▶ [Objective] Copy the lines of the records word for word, from the line containing "Task: Tap the Success status badge" through the end of the records.

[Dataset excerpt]
[BEGIN]
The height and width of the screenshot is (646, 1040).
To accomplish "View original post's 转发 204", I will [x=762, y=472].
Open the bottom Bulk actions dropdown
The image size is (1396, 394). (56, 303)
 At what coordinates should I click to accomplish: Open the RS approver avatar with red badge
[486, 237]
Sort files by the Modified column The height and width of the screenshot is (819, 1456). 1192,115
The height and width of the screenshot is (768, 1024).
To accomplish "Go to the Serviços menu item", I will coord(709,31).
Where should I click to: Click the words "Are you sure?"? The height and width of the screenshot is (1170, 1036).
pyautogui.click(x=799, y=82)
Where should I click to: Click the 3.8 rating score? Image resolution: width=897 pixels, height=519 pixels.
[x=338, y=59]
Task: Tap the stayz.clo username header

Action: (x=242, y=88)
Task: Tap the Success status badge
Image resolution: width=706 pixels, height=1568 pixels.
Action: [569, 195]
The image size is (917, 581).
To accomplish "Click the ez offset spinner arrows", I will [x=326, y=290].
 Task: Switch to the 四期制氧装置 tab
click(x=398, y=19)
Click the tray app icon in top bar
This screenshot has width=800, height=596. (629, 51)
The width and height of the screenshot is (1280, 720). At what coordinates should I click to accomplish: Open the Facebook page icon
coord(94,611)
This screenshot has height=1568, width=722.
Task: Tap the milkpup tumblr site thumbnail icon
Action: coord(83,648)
[END]
▶ [Response to the task]
Task: Tap the Success status badge
Image resolution: width=706 pixels, height=1568 pixels.
Action: [569, 195]
The image size is (917, 581).
To accomplish "Click the ez offset spinner arrows", I will [x=326, y=290].
 Task: Switch to the 四期制氧装置 tab
click(x=398, y=19)
Click the tray app icon in top bar
This screenshot has width=800, height=596. (629, 51)
The width and height of the screenshot is (1280, 720). At what coordinates should I click to accomplish: Open the Facebook page icon
coord(94,611)
This screenshot has height=1568, width=722.
Task: Tap the milkpup tumblr site thumbnail icon
Action: coord(83,648)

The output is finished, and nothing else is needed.